CXCR1 is one of two high-affinity receptors for the CXC chemokine interleukin-8 (IL-8), a major mediator of immune and inflammatory responses implicated in many disorders, including tumour growth. IL-8, released in response to inflammatory stimuli, binds to the extracellular side of CXCR1. The ligand-activated intracellular signalling pathways result in neutrophil migration to the site of inflammation. CXCR1 is a class A, rhodopsin-like G-protein-coupled receptor (GPCR), the largest class of integral membrane proteins responsible for cellular signal transduction and targeted as drug receptors. Despite its importance, the molecular mechanism of CXCR1 signal transduction is poorly understood owing to the limited structural information available. Recent structural determination of GPCRs has advanced by modifying the receptors with stabilizing mutations, insertion of the protein T4 lysozyme and truncations of their amino acid sequences, as well as addition of stabilizing antibodies and small molecules that facilitate crystallization in cubic phase monoolein mixtures. The intracellular loops of GPCRs are crucial for G-protein interactions, and activation of CXCR1 involves both amino-terminal residues and extracellular loops. Our previous nuclear magnetic resonance studies indicate that IL-8 binding to the N-terminal residues is mediated by the membrane, underscoring the importance of the phospholipid bilayer for physiological activity. Here we report the three-dimensional structure of human CXCR1 determined by NMR spectroscopy. The receptor is in liquid crystalline phospholipid bilayers, without modification of its amino acid sequence and under physiological conditions. Features important for intracellular G-protein activation and signal transduction are revealed. The structure of human CXCR1 in a lipid bilayer should help to facilitate the discovery of new compounds that interact with GPCRs and combat diseases such as breast cancer.
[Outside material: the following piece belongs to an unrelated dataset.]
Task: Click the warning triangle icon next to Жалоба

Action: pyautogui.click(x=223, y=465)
Figure 1. Structure determination of CXCR1

a, CXCR1 topology with four disulfide bonds (gold). b-c, Strip plots from three-dimensional experiments taken at specific ¹⁵N and ¹³CA chemical shifts for three representative regions of CXCR1: N-terminus (residues 31-35) (red), TM2 (residues 78-82) (blue), and ECL2 (residues 175-179) (green). b, NCACX data used for resonance assignments. c, ¹³C-detected ¹H-¹⁵N SLF spectra. d, Dipolar wave plot of the experimentally measured ¹H-¹⁵N DC values as a function of residue number. Sinusoidal fits (cyan) to the data (4.1 kHz RMSD) highlight the transmembrane (TM1-TM7) and C-terminal (H8) helices. e, Ensemble of 10 lowest energy structures of CXCR1 aligned in the membrane (n: bilayer normal). f-g, Correlation plots of experimental and back-calculated ¹H-¹⁵N DC restraints obtained (f) before and (g) after refinement against the experimental data.
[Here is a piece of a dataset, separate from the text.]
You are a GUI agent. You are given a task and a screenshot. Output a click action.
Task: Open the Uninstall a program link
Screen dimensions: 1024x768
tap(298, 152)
Figure 2. Three-dimensional structure of CXCR1

Backbone representation of CXCR1 showing helices (TM1-TM7 and H8) in aqua, extracellular loops (ECL1-ECL3) in gray, and intracellular loops in blue (ICL1), green (ICL2) and red (ICL3). Disulfide bonded Cys pairs (C30-C277; C110-C187) are shown as sticks. a, Side view (n: bilayer normal). b, View from the extracellular side. c, View from the intracellular side.

Figure 3. Structural comparison of CXCR1 (cyan, PDB ID: 2LNL) and CXCR4 (pink, PDB ID: 3ODU)

a, Comparison of TM helices. TM2 (residues 74-101) of CXCR1 (blue) has a kink that changes helix direction at Phe88. The kink is reflected in disruption of the dipolar wave near Phe88. TM2 of CXCR4 (magenta) has a kink at the same location (Phe87). b, Comparison of backbone structures. The third intracellular loop (ICL3) of CXCR4 is replaced by T4 lysozyme (T4L, molecular surface representation). The C-terminus of CXCR1 forms a well-defined amphipathic helix (H8), while that of CXCR4 is only loosely helical.